■ **DATA FOR PROCESSING**:
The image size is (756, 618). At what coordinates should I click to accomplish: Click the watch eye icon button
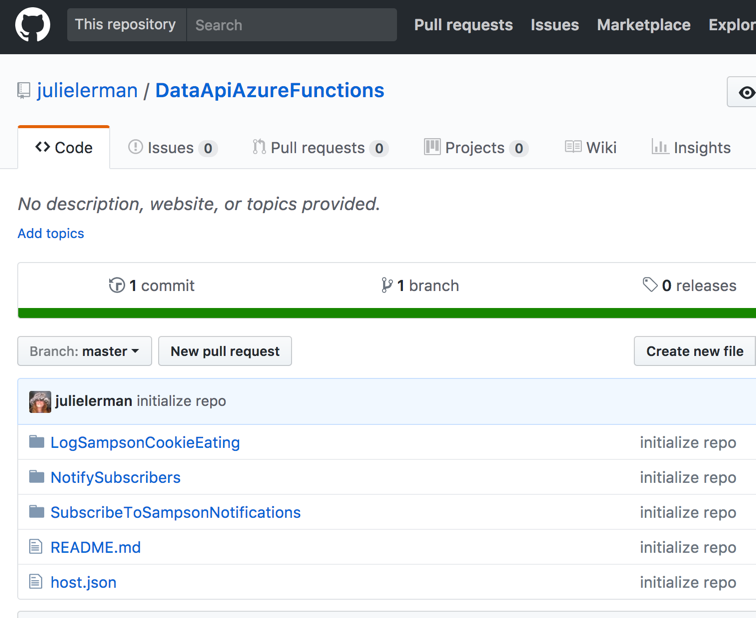click(x=745, y=92)
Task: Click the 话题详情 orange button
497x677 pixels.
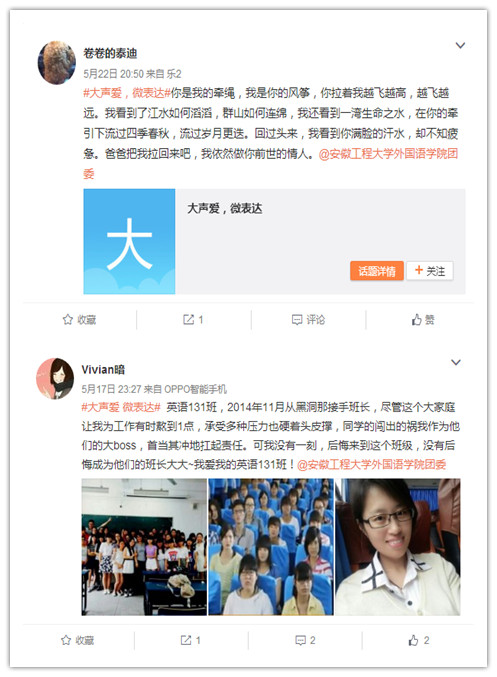Action: point(377,271)
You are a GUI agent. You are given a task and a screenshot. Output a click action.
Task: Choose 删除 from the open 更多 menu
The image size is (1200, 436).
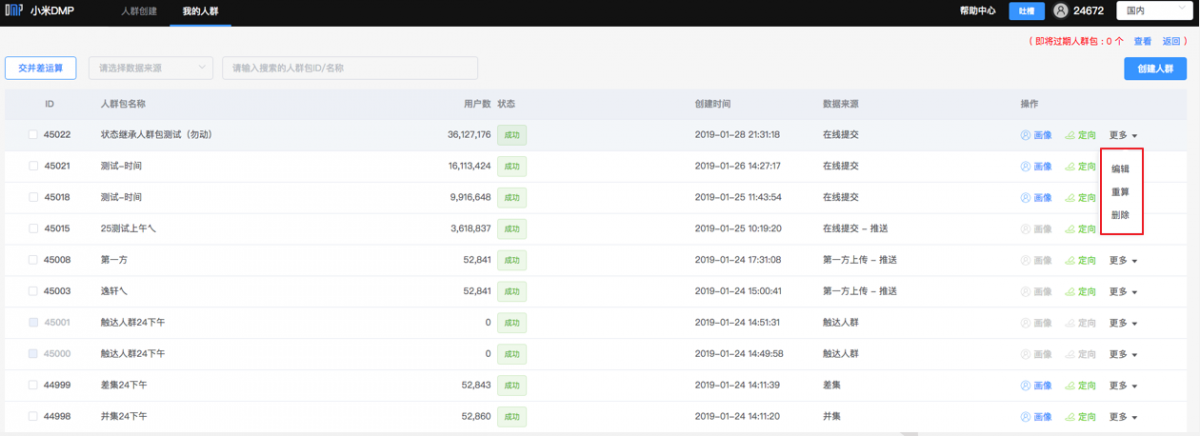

■ **REQUIREMENT**:
Please rewrite all of the material above, requests included, and shift every coordinate in the answers by adding 116 to each number. Leave the pictures out.

■ **RESULT FOR THIS TASK**:
The image size is (756, 618). At what coordinates should I click to accomplish: Click the watch eye icon button
click(x=861, y=208)
Task: Click the 话题详情 orange button
497x677 pixels.
Action: point(493,387)
You are a GUI agent. You are given a task and a screenshot. Output a click action.
Task: Choose 删除 from the open 更多 menu
The image size is (1200, 436).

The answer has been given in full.